Tasks to complete:
a: List every time reference (a month, a year, or both) in the passage about fecal transplants.
b: Extend the passage about fecal transplants by writing on from its last sentence.

Passage for review:
________________
…Morton was referred to Doctor Thomas Borody, a gastroenterologist and FMT pioneer, who prescribed anti-inflammatory drugs and – the game changer, according to Morton – faecal capsules, made bespoke at Borody’s Sydney clinic.
Morton, who takes four capsules each day, has been symptom-free since September 2016.
“It feels fantastic. It allows me to live a normal life. It actually feels good to have hope, as well, that the condition is being cured. I believe it’s working,” he says.
Morton’s belief may have good grounds. A trial published in The Lancet in early 2017, co-designed by Borody, found that FMT led to complete remission in just over one in four patients with ulcerative colitis. And a study in for JAMA, the Journal of the American Medical Association, in November found that for C. difficile, in which FMT is up to 90 per cent effective, crapsules worked just as well as FMT via colonoscopy.
________________
Saved entries:
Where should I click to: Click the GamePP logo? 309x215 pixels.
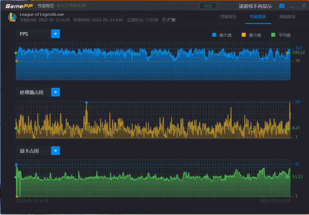pyautogui.click(x=19, y=6)
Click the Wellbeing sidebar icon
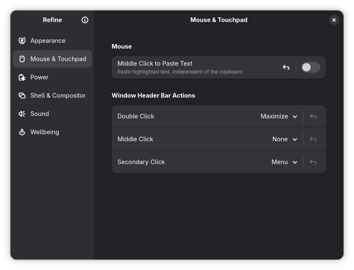354x270 pixels. (22, 132)
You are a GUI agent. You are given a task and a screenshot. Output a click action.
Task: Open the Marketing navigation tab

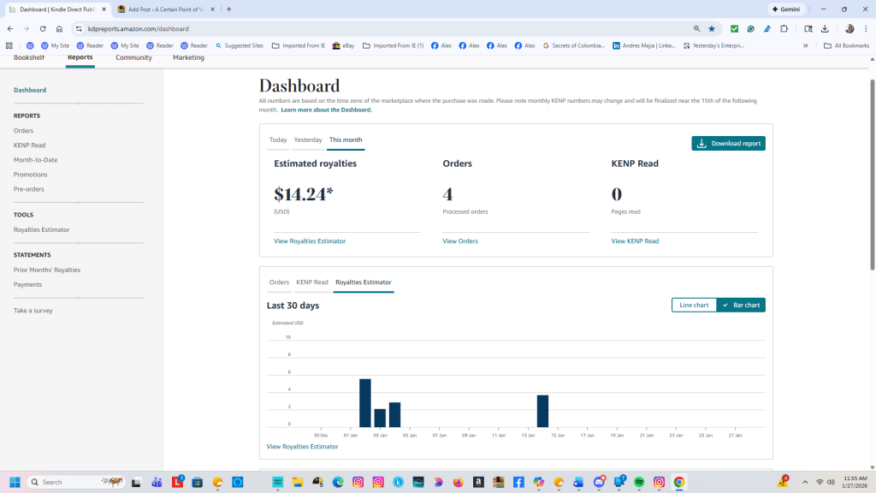point(188,57)
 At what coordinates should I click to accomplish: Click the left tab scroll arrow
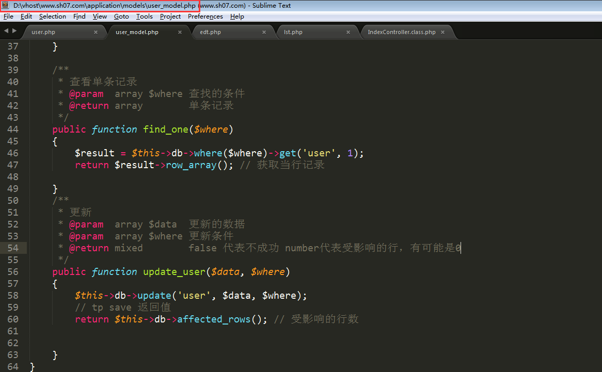coord(6,31)
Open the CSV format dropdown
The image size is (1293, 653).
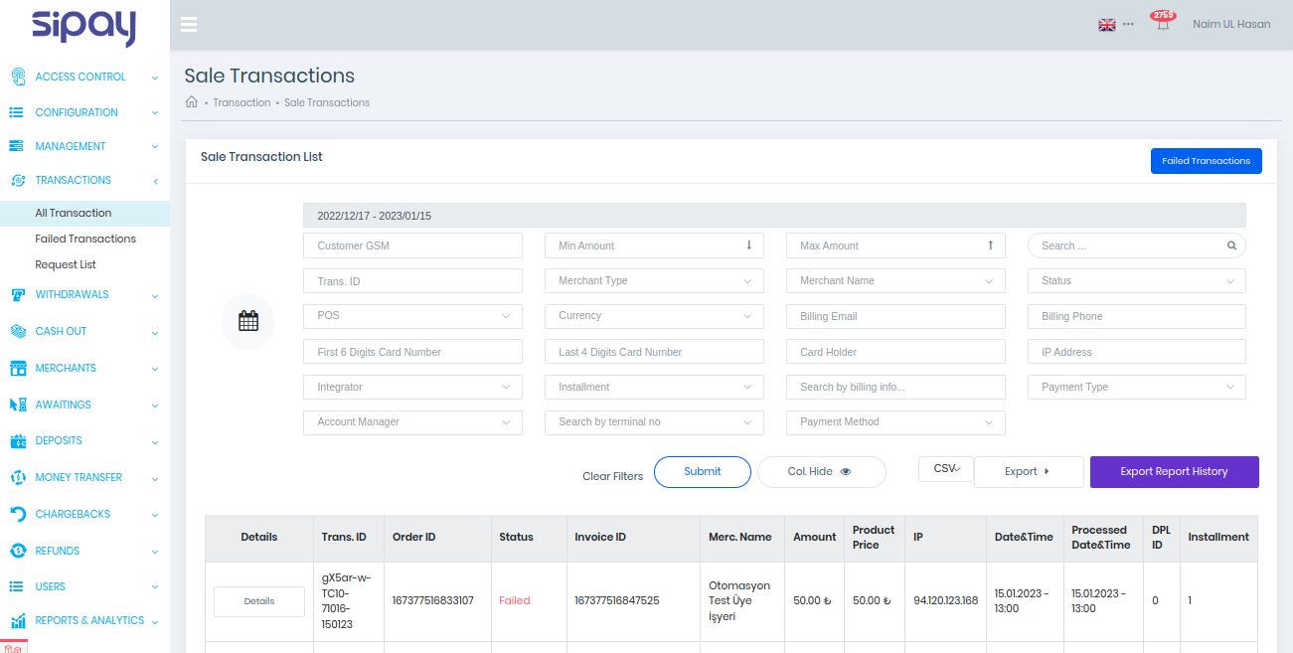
________________
Outputs in order:
a: September 2016; early 2017; November

b:
How does it work?
“When you put in stool, the bugs are capable of producing molecules that are able to kill the C. difficile. We also feel that similar mechanisms do this in patients with colitis … there are probably bacteria that cause colitis,” says Borody.
You might think the yuck factor would put people off. The reality, according to Borody, is anything but.
“We don’t have to suggest it to anybody because people are breaking walls down just to try and come here for FMT. The trouble that we could have is the following; people wanting faecal transplants so they can be taller, to make their hair grow,” he says.
Indeed there is a whiff of snake oil about FMT, fuelled by its apparent promise across such a wide spectrum of disease. But the procedure is racking up some serious research attention.
A trial underway at Massachusetts General Hospital, due for completion in June, is giving obese people faecal capsules sourced from lean people to see if they lose weight.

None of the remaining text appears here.